Extracted records:
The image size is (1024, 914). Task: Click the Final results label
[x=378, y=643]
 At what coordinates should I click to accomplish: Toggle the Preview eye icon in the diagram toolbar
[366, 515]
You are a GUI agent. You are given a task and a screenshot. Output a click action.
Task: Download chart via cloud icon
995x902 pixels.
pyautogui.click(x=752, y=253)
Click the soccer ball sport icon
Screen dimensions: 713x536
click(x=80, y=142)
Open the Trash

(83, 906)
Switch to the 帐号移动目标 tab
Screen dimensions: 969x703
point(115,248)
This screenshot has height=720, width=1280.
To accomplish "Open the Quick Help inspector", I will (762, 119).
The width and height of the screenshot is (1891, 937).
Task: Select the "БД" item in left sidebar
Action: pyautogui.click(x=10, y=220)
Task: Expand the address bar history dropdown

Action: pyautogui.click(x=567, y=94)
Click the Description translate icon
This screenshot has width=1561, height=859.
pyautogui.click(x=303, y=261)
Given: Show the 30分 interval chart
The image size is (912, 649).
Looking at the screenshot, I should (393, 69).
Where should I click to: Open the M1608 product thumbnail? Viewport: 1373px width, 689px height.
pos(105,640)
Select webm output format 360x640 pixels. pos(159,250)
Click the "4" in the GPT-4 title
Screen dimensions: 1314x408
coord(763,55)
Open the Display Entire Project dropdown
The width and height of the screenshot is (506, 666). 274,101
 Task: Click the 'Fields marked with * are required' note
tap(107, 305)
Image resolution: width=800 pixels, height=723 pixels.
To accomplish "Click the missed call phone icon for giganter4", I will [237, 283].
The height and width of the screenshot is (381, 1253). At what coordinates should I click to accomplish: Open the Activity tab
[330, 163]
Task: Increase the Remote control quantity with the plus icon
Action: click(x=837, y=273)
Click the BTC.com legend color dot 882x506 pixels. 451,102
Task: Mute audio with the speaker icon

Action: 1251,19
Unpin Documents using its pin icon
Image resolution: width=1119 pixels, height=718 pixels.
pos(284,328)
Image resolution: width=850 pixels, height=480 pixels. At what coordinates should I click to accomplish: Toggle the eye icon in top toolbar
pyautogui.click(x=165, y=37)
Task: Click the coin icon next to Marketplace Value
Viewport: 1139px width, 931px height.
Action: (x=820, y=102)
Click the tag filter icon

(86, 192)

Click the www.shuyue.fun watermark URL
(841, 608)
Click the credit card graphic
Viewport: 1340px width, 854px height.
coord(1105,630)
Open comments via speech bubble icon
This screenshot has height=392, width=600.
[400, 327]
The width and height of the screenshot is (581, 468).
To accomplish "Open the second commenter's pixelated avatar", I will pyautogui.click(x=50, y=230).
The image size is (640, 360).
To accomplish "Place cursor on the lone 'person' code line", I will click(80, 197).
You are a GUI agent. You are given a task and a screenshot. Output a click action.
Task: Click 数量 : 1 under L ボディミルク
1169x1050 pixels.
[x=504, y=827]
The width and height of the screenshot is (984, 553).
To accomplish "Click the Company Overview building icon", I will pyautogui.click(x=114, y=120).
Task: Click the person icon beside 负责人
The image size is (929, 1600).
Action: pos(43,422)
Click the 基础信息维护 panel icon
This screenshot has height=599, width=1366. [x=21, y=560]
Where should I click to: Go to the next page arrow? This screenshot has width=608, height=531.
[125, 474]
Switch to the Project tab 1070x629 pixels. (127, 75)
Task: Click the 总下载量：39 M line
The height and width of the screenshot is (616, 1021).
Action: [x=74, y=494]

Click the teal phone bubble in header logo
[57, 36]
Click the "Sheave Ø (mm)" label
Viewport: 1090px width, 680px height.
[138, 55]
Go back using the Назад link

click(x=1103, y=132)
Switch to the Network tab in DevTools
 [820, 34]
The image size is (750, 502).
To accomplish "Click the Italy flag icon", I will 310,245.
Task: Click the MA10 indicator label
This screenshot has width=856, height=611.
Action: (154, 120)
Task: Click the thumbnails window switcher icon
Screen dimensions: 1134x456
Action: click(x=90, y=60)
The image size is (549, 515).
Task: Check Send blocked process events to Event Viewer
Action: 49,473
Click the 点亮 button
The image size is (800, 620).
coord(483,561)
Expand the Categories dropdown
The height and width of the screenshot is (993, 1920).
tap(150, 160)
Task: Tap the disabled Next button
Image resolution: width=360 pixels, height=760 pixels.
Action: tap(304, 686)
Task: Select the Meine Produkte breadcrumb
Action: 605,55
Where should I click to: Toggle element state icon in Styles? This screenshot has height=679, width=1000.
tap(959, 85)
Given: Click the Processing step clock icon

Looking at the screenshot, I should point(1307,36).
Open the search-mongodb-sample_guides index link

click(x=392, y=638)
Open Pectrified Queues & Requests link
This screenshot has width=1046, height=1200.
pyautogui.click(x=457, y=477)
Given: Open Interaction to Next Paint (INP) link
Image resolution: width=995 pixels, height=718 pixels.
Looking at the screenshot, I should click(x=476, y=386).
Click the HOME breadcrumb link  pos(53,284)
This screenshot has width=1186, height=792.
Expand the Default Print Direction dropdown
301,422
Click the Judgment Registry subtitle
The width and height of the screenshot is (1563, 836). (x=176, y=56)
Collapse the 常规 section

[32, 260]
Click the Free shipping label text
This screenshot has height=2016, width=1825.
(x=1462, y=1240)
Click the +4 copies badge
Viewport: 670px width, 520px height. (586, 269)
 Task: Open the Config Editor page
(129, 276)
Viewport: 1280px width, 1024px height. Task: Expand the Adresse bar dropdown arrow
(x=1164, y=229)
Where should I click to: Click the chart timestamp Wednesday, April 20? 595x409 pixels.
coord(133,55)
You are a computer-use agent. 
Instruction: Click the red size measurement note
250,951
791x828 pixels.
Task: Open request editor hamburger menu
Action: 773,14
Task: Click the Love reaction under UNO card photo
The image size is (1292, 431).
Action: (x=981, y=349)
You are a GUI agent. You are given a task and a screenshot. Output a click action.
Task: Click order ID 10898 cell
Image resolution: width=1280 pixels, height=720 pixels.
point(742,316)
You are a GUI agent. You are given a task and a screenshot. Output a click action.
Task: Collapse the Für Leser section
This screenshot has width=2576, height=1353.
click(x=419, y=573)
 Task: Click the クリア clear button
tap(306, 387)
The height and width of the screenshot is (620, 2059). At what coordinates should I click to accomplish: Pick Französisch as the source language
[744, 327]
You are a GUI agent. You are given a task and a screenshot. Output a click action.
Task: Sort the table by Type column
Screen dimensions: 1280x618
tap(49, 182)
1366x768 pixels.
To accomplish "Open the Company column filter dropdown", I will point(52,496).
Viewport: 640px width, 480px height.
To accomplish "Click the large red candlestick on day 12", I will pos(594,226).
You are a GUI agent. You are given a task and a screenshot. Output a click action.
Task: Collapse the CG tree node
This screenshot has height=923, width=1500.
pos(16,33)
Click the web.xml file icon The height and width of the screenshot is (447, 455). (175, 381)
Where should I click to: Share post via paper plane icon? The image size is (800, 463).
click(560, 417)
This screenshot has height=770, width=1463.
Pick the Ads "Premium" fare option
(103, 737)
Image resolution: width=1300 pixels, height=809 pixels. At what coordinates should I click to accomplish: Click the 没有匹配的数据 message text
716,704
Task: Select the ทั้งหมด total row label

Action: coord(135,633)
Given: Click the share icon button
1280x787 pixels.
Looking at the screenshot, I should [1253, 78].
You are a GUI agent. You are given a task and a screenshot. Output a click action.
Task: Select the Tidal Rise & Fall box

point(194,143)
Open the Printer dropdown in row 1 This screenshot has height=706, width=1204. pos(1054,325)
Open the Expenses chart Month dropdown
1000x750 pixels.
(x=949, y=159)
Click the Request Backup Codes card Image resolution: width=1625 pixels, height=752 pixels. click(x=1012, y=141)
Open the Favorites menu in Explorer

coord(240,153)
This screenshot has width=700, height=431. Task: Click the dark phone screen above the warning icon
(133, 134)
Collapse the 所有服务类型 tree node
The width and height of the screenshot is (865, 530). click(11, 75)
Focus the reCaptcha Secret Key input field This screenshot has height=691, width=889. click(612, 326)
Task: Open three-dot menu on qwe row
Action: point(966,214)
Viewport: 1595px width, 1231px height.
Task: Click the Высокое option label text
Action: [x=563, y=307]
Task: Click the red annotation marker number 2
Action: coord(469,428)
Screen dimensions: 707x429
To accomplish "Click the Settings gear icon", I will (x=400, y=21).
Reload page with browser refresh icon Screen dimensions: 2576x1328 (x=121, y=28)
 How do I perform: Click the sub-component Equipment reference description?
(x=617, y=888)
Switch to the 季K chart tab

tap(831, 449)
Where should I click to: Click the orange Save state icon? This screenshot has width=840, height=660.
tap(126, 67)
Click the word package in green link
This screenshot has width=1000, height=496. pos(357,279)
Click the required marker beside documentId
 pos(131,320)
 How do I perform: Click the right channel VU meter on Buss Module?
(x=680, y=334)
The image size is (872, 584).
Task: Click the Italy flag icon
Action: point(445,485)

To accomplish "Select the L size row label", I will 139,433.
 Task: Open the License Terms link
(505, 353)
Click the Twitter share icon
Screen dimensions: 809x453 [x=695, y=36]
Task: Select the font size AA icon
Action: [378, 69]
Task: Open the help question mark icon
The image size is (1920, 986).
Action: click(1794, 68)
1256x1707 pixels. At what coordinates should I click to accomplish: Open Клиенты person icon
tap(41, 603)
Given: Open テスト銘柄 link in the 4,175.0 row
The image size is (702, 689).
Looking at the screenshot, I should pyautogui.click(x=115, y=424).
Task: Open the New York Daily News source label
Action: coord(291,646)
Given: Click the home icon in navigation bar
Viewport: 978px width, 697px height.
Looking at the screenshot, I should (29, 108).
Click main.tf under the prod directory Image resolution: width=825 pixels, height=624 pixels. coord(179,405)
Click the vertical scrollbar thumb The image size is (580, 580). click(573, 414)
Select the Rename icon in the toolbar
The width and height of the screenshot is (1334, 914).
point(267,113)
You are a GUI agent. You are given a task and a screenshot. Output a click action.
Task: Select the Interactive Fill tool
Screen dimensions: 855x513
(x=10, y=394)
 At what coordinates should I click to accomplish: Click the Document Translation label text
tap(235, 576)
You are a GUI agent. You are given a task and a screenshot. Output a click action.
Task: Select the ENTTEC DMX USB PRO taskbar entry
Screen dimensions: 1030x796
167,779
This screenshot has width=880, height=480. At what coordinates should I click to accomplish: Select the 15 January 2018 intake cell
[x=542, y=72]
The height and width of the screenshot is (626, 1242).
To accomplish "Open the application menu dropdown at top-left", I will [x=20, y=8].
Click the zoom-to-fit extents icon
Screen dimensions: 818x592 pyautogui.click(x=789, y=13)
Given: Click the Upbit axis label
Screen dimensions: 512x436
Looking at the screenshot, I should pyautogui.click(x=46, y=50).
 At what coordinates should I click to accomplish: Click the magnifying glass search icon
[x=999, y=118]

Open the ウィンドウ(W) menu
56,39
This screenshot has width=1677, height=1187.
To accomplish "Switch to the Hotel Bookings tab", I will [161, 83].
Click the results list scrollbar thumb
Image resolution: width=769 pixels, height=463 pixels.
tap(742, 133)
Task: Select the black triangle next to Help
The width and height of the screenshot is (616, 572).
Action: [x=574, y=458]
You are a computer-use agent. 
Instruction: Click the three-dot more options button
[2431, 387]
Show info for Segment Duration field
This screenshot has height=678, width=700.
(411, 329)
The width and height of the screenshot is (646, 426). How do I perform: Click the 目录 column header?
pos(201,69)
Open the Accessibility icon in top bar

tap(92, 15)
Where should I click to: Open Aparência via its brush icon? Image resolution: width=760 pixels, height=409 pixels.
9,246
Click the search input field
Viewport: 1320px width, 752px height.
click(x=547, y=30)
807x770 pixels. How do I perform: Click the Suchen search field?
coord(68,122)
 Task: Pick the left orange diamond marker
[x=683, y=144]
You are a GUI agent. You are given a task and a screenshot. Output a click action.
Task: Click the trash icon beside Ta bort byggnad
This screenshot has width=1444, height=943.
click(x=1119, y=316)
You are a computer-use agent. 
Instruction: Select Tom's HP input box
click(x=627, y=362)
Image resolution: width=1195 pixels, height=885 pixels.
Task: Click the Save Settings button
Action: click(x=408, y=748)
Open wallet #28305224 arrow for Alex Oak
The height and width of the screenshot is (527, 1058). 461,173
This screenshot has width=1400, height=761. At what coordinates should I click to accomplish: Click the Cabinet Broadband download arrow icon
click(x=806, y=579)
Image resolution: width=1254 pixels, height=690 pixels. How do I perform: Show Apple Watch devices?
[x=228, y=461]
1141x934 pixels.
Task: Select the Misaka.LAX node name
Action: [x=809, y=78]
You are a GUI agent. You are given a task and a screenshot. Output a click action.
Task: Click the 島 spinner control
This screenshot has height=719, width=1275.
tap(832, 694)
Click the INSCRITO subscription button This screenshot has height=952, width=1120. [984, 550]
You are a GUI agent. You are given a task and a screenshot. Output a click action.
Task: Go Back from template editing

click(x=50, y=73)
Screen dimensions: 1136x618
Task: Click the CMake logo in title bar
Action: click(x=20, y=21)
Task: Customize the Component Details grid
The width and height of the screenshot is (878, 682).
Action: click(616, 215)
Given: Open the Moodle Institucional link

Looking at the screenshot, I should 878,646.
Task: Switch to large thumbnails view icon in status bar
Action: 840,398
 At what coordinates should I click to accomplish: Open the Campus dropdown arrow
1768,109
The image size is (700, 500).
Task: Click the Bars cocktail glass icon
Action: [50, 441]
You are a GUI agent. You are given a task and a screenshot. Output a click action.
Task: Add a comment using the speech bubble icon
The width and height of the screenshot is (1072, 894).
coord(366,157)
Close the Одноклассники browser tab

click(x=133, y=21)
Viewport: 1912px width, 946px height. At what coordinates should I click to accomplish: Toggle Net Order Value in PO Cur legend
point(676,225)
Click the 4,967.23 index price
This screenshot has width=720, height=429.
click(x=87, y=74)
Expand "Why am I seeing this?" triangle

Activity:
Wherever the word "under" appears in the entries above, copy that line.

Written solution:
Task: Click 数量 : 1 under L ボディミルク
Task: Click the Love reaction under UNO card photo
Click main.tf under the prod directory Image resolution: width=825 pixels, height=624 pixels. coord(179,405)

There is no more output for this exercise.